Abandoned Car of the Week

Willys Jeep station wagon



This 1954 Willys Jeep station wagon was discovered in a Texas field of old, used-up vehicles. Jeep Willys marketed the first all-steel station wagon designed as a passenger vehicle in 1946. It was built in the U.S. through 1964 with more than 300,000 sold. Its successor was the Jeep Wagoneer.
(Photo by Peter Hubbard)


A first-generation Grand Cherokee



The Jeep Grand Cherokee dates back to 1993 starting life with a 190-horsepower inline 6-cylinder engine and an optional 5.2-liter V-8 making 220 horsepower.

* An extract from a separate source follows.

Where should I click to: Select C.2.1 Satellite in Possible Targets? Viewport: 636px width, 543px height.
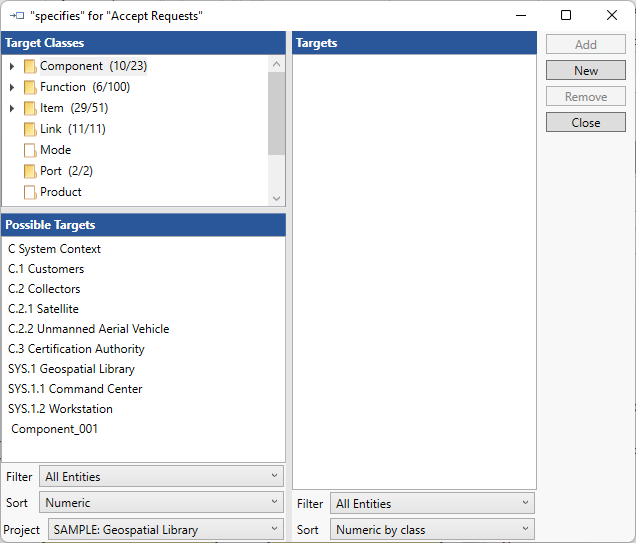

It was a sales success with more than 1.6 million copies sold from 1993 through 1998. This mid-90s first-generation Grand Cherokee was found in retirement in a field in southeastern North Carolina. 
(Photos by Jim Meachen)

Dodge truck in retirement



Dodge sold the D line of pickup trucks from October 1960 through September 1993. This second-generation 1968 Dodge was spotted in Utah. The 1968 model can be distinguished by its grille with two rows of four holes each. Sold as the D300 and the D500, they came with a choice of two engines — a 127-horsepower Slant Six and a 177-horsepower V-8.
(Photo by Jim Prueter) 

A 1953 Texas Willys



This 1953 Willys was discovered in a Texas salvage yard. Willys re-entered the car market with a new compact car in 1952, the Willys Aero. At first available only as a two-door sedan, it came with either an L-head or F-head six-cylinder engine.  A four-door sedan and a two-door hardtop were added for 1953 along with taxi models.  Transmissions included a 3-speed manual, 3-speed manual with overdrive, and a 4-speed Hydramatic. 42,224 cars were sold in 1953, but sales tanked in 1954, and the car's final model year was 1955.
(Photo by Peter Hubbard)

A used up Chevy Blazer



The remains of this early 1990s Chevy Blazer S-10 two-door apparently served as a parts car and has been reduced to a skeleton ready for the scrapyard. The Blazer S-10 came with two versions of the 4.3-liter V-6, the base engine making 170 horsepower and an high-output engine making 200 horsepower, neither of which has survived in this wreckage.
(Photo by Jim Meachen)

The Turnpike Cruiser



The front of a 1957 Mercury Turnpike Cruiser is pictured in an old-car salvage yard in Texas. The Turnpike Cruiser was built in 1957 and 1958 in commemoration of the creation of the Interstate Highway System. Unfortunately for Mercury, despite some glowing reviews, the Turnpike Cruiser was a sales flop with only 18,861 sold in 1957.
(Photo by Peter Hubbard) 



A GMC in retirement



This "New Design" medium-duty GMC truck (1947-1955) was found in retirement in Utah. Both the Chevrolet truck (Advance Design) and the GMC were redesigned in 1947, and that iteration was built through 1955. The 1947 redesign featured integrated headlamps as well as wider, lower and bolder grilles.
(Photo by Jim Prueter)

Bob Waldmire's Volkswagen Squareback



Famed artist and cartographer Bob Waldmire spent much of his life traveling the famous Route 66 from Chicago to Santa Monica creating countless drawings and whimsical maps of life on the "Mother Road." Waldmire died in 2009, and one of the vehicles he used in his travels, a 1967 Volkswagen Squareback, is on display at Henry's Rabbit Ranch on Old Route 66 outside of Staunton, Ill. Waldmire's most famous vehicle — a 1972 Volkswagen Microbus — is on display at the Route 66 Museum in Pontiac, Ill.
(Photo by Jim Meachen)

Chevy survivor from the 1930a



This 1936 Chevrolet truck cab was found parked on a city street with a rusted-out fender and running board, but otherwise in decent shape. Most Chevy trucks were propelled by a 193.9 cubic inch straight-six-cylinder engine throughout the 1930s. (Photo by John Harper)

Field of (car) dreams



From right, a 1949 Chevrolet, an early-60s Chevrolet Corvair and a 1955 Ford are lined up in a field of abandoned cars. If you find yourself on historic Route 66 near Erick, Okla., you might want to check the field of used-up cars, trucks and tractors. Watch out for the weeds loaded with stickers!